Here are my thoughts on the matter so far: Clearly the sum of first $n$ positive cubes works. The sum of the cubes of $m+1,m+2,\ldots,n$ for positive $n$ and non-negative $m$ is $$(1^3+2^3+\cdots+n^3)-(1^3+2^3+\cdots+m^3) = \left[\frac{n(n+1)}{2}\right]^2-\left[\frac{m(m+1)}{2}\right]^2.$$ If this is equal to a square, it is equivalent to seeking all Pythagorean triples such that at least two of the elements of the triple are triangular numbers. At that point, I tried to use the classification of all (primitive) Pythagorean triples, but that went nowhere.

Answer 1

R. J. Stroeker, On the sum of consecutive cubes being a perfect square, Compositio Mathematica 97: 295-307, 1995, is available at http://www.numdam.org/article/CM_1995__97_1-2_295_0.pdf The abstract reads,

In this paper estimates of linear forms in elliptic logarithms are applied to solve the problem of determining, for given $n\ge2$, all sets of $n$ consecutive cubes adding up to a perfect square. Use is made of a lower bound of linear forms in elliptic logarithms recently obtained by Sinnou David. Complete sets of solutions are provided for all $n$ between $2$ and $50$, and for $n = 98$.

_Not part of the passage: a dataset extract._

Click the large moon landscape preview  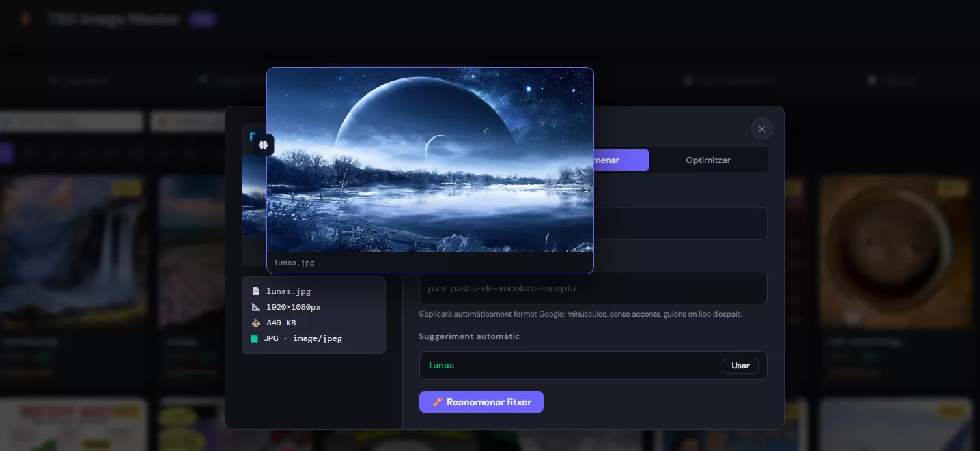430,160
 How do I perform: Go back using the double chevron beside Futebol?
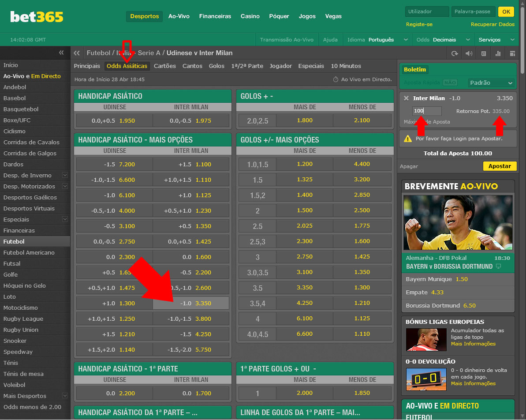click(77, 53)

The author proves that nontrivial solutions exist for all odd values of $n$, which at least shows that there are infinitely many solutions.

The largest numbers that show up in the Stroeker paper are the $49$ cubes starting with $117576^3$, which add up to $282298800^2$.

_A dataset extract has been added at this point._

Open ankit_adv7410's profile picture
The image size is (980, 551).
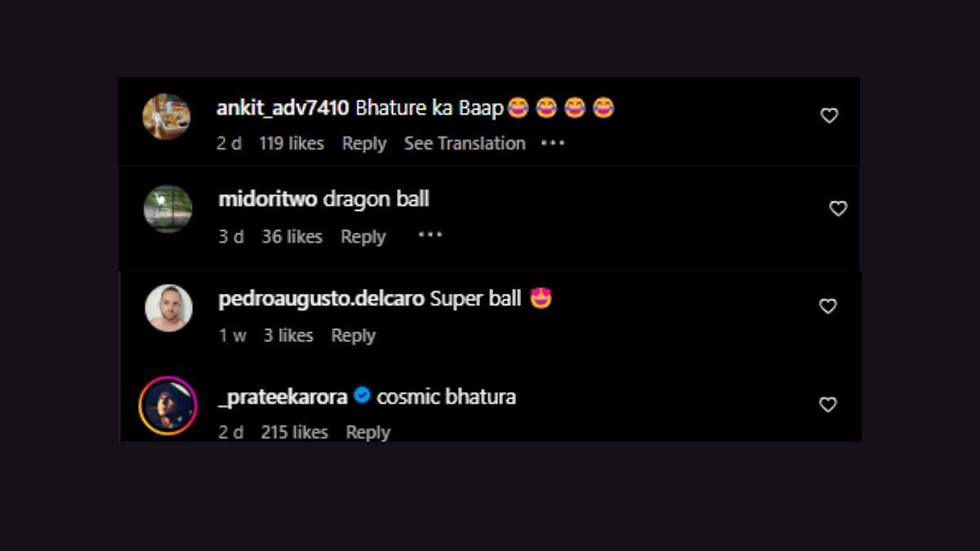(167, 116)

There is more up-to-date information at https://oeis.org/A253679

Answer 2

Euclid's formula $\quad A=x^2-y^2\quad B=2xy\quad C=x^2+y^2\quad$ is the one most commonly used for generating Pythagorean triples. Your expression

$$\left[\frac{n(n+1)}{2}\right]^2-\left[\frac{m(m+1)}{2}\right]^2$$ is the same as that for generating the A-component above. To find triples for a given side-A, we can solve the A-function for y and test x-values to see which, if any yield integers.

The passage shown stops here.